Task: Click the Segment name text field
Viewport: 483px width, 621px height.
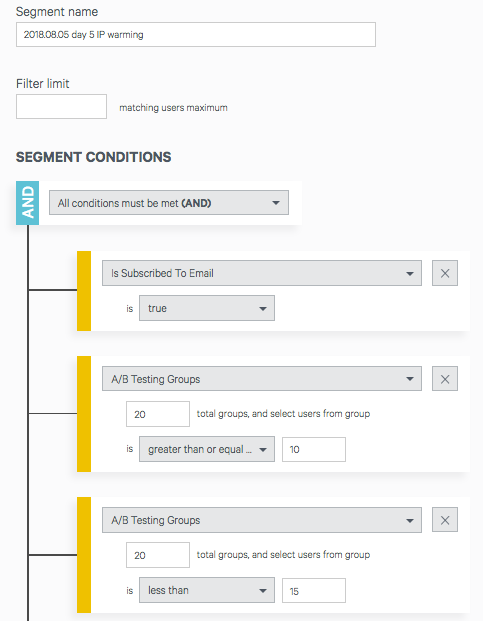Action: (196, 34)

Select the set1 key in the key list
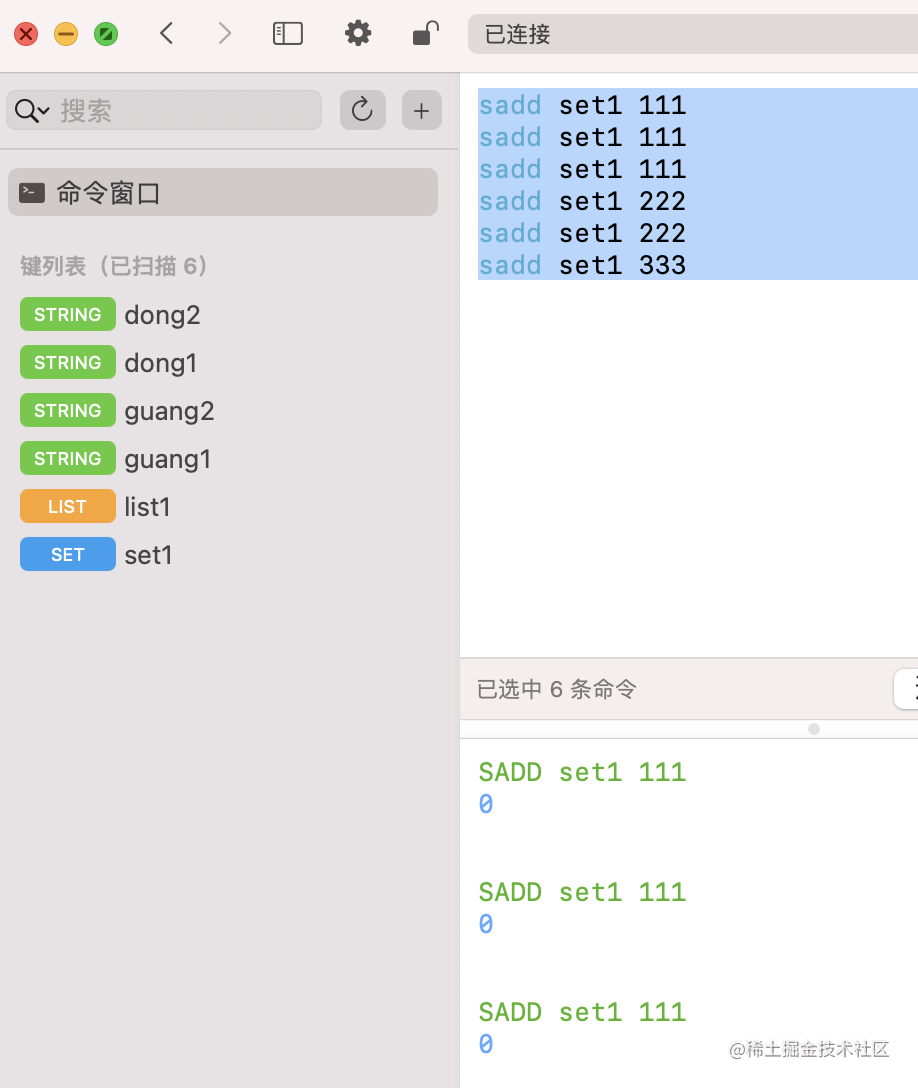point(148,554)
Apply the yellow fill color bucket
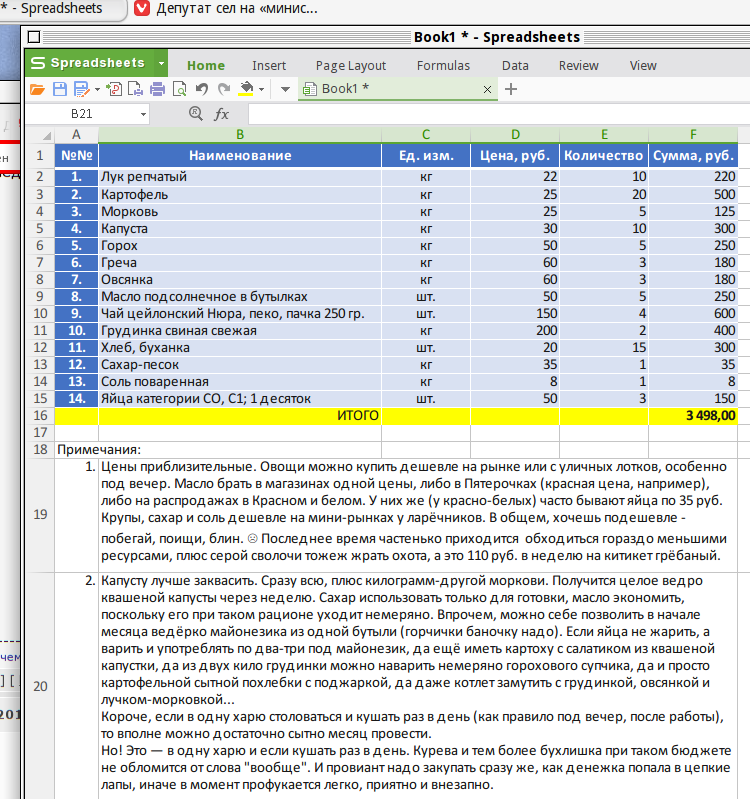Screen dimensions: 750x799 tap(247, 89)
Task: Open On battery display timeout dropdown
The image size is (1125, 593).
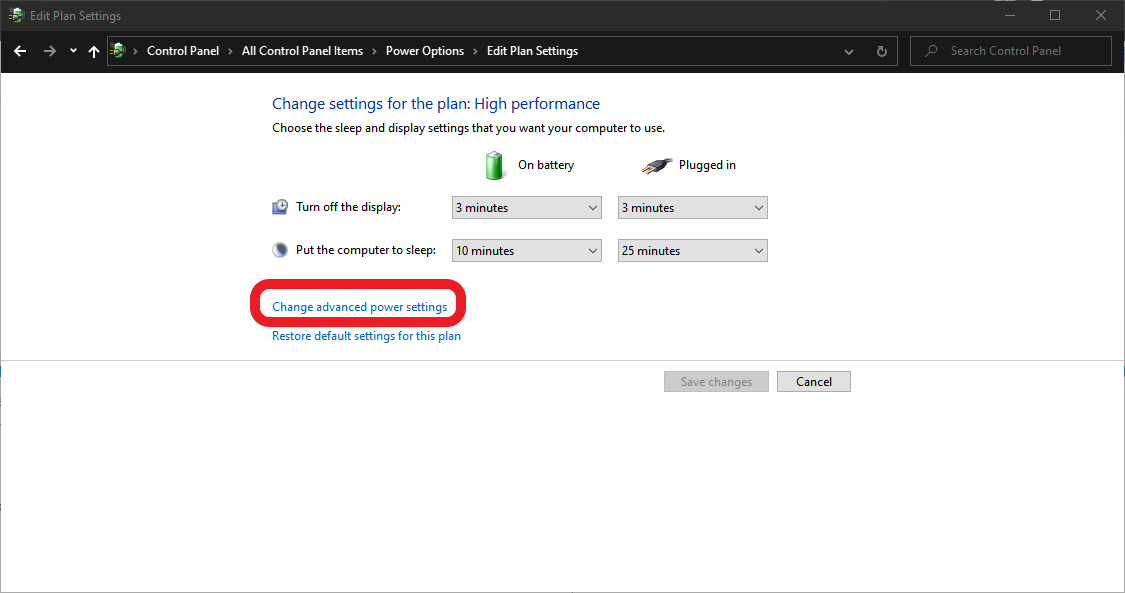Action: 526,208
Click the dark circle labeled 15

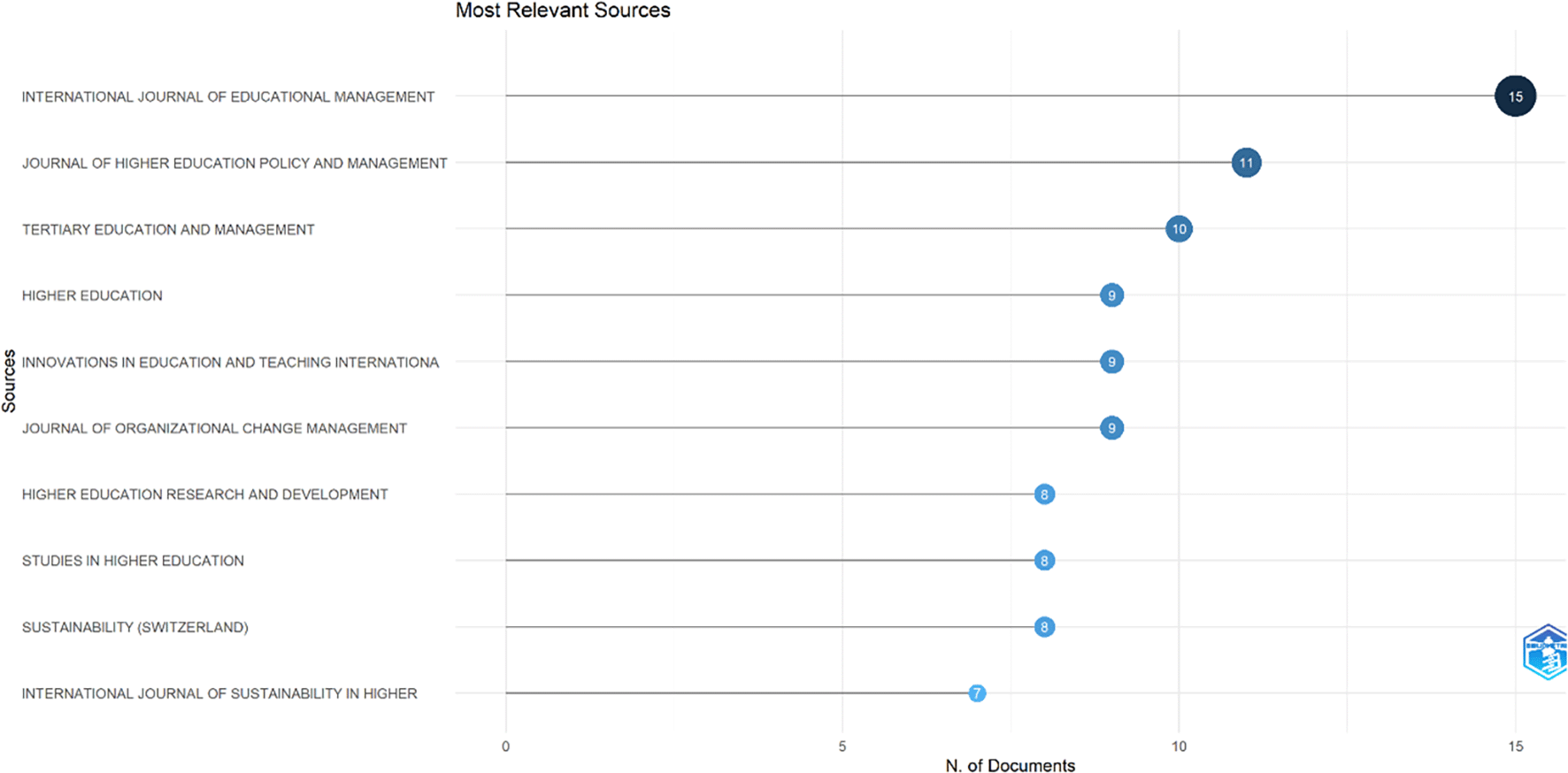click(x=1515, y=96)
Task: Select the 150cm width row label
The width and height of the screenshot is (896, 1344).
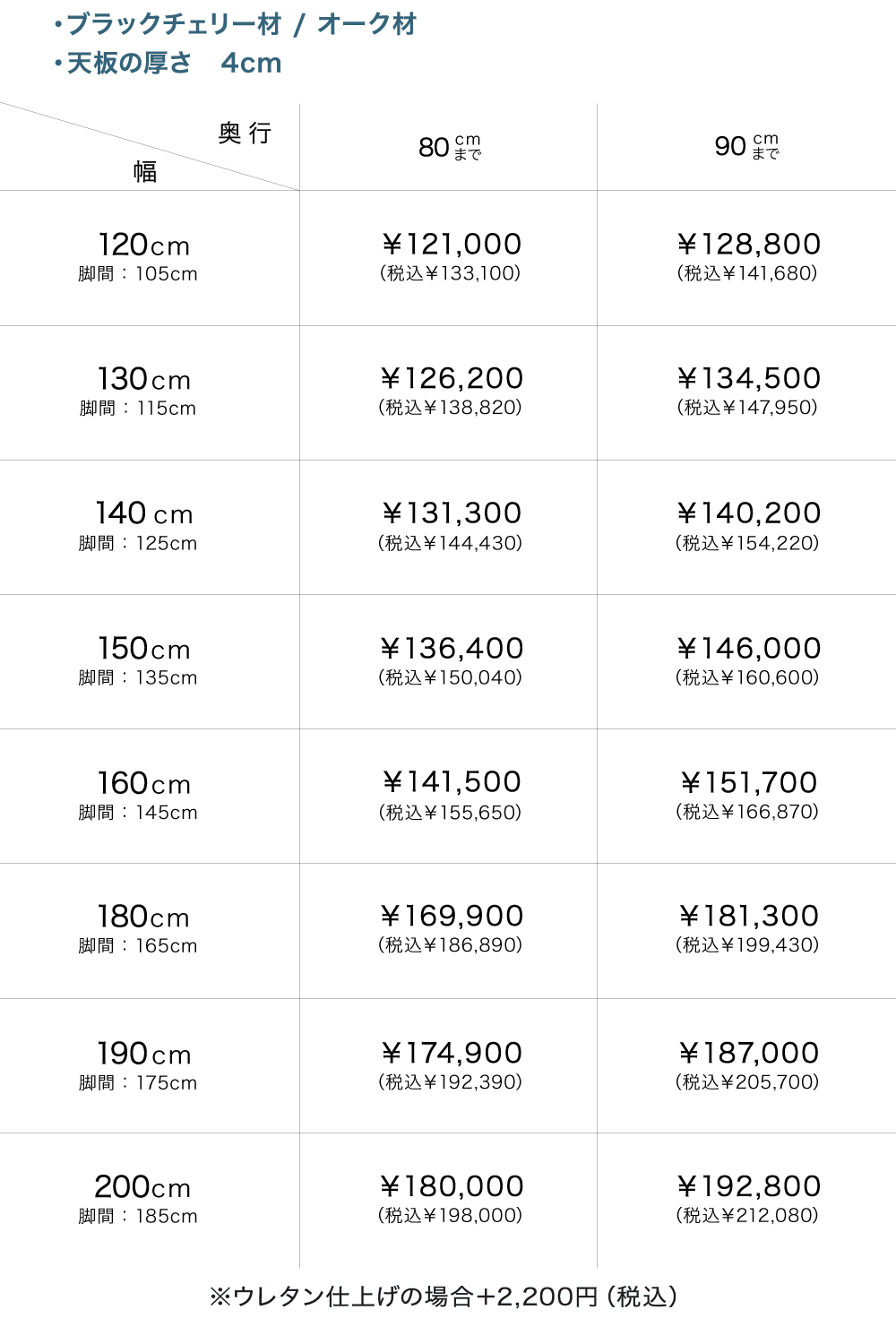Action: (x=143, y=649)
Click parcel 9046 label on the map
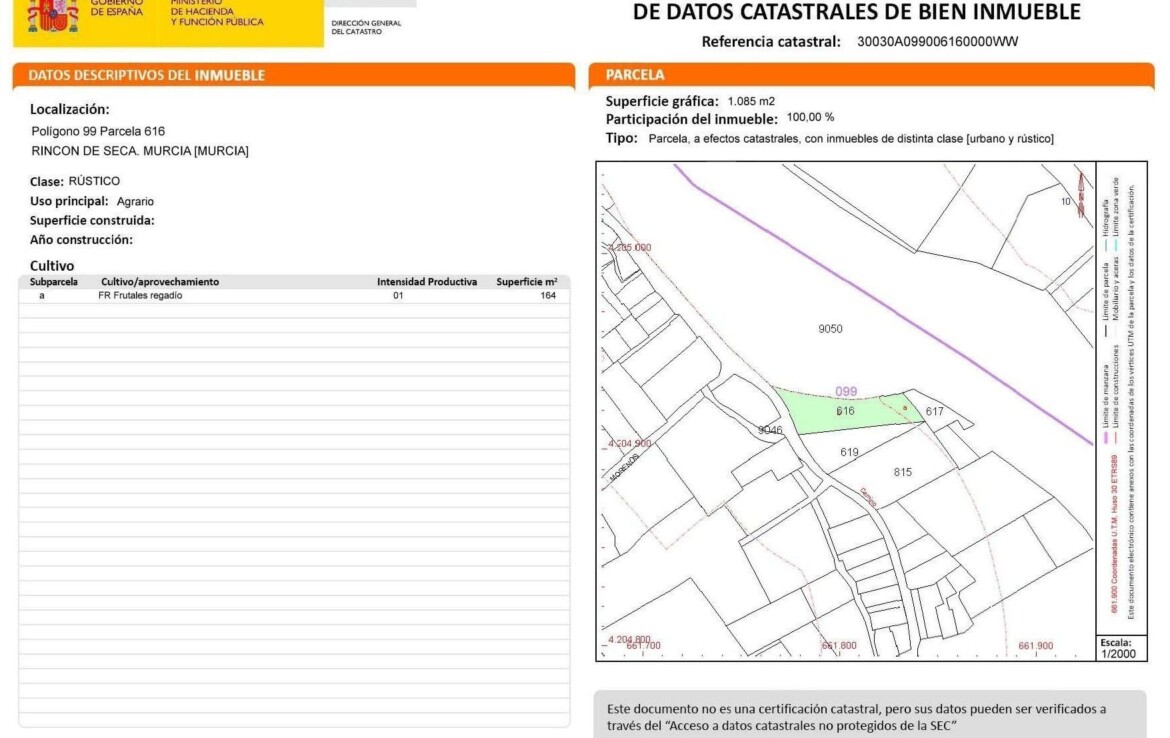 [x=769, y=430]
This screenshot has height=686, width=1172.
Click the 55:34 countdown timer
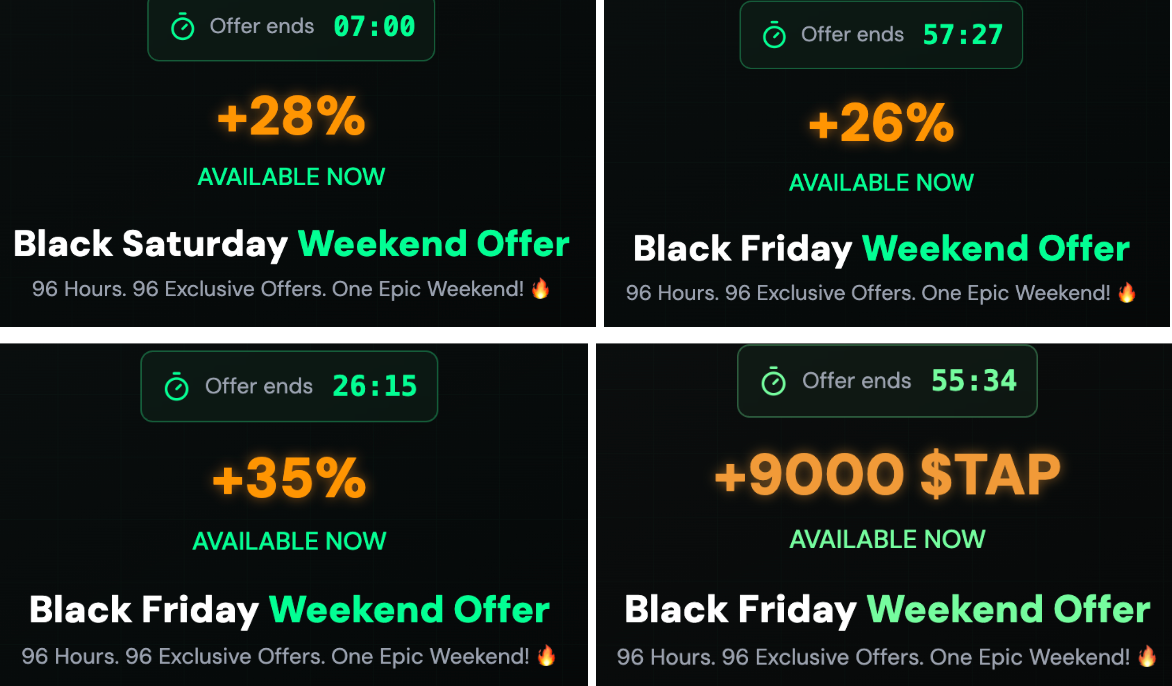[974, 380]
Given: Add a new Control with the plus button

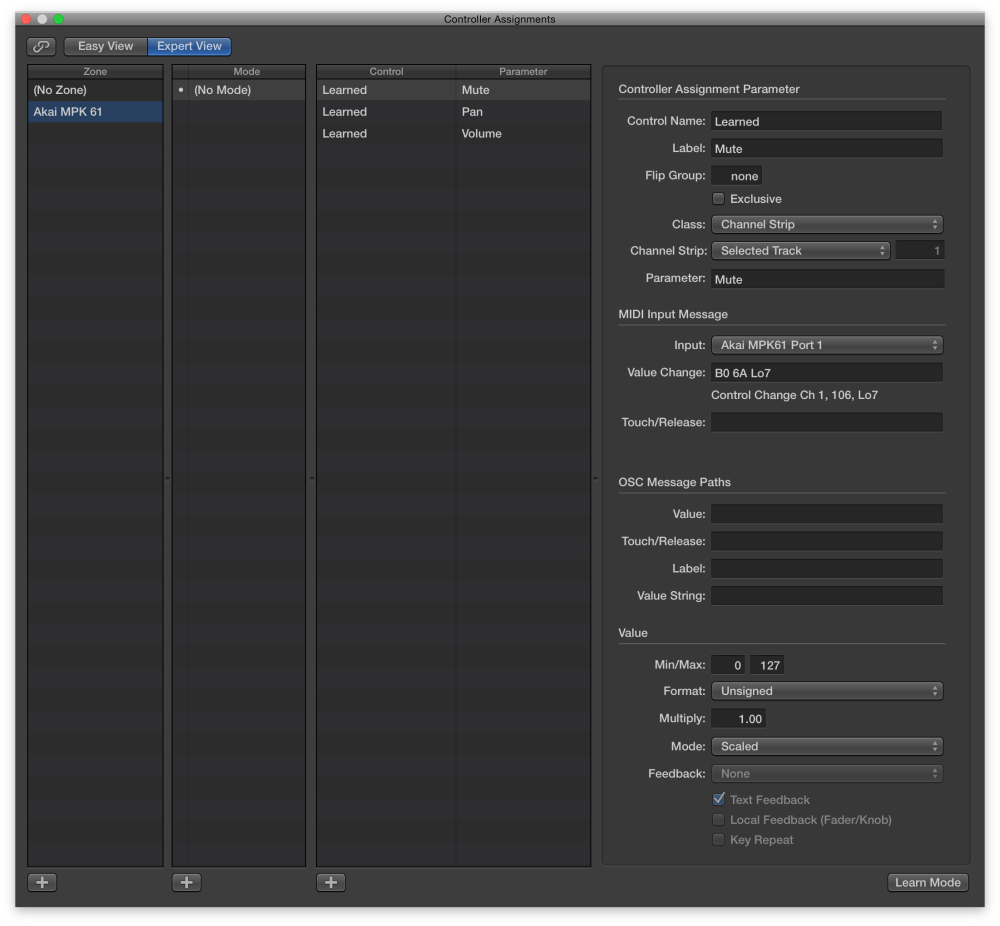Looking at the screenshot, I should [x=331, y=882].
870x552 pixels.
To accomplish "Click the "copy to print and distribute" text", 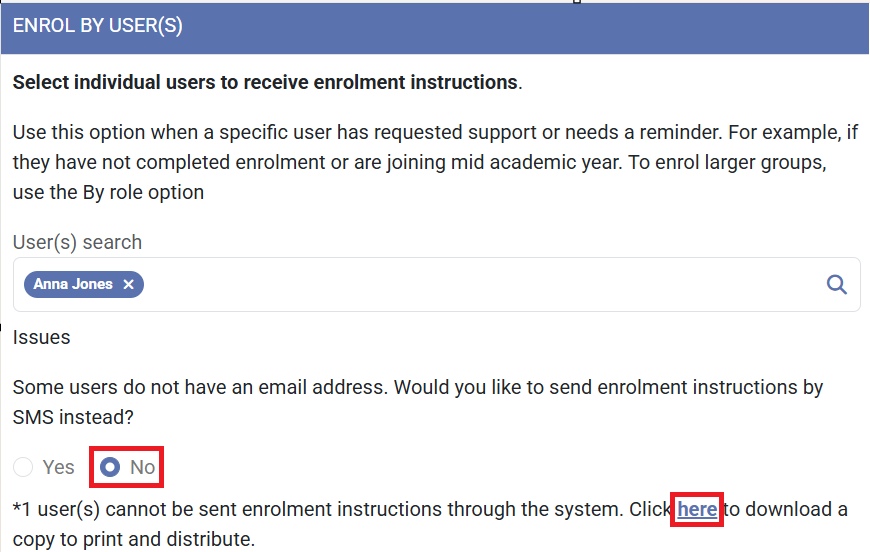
★ ★ ★ ★
WHAT YOU HAVE TO DO: From the line with "Click parcel 9046 label on the map" up to and including the line with "870x552 pixels." above, retype every line exactly and nothing more; leave out the pictures.

YOUR RESPONSE:
Click parcel 9046 label on the map
 [x=769, y=430]
This screenshot has height=686, width=1172.
Click the 55:34 countdown timer
[974, 380]
Given: Add a new Control with the plus button

Looking at the screenshot, I should [x=331, y=882].
870x552 pixels.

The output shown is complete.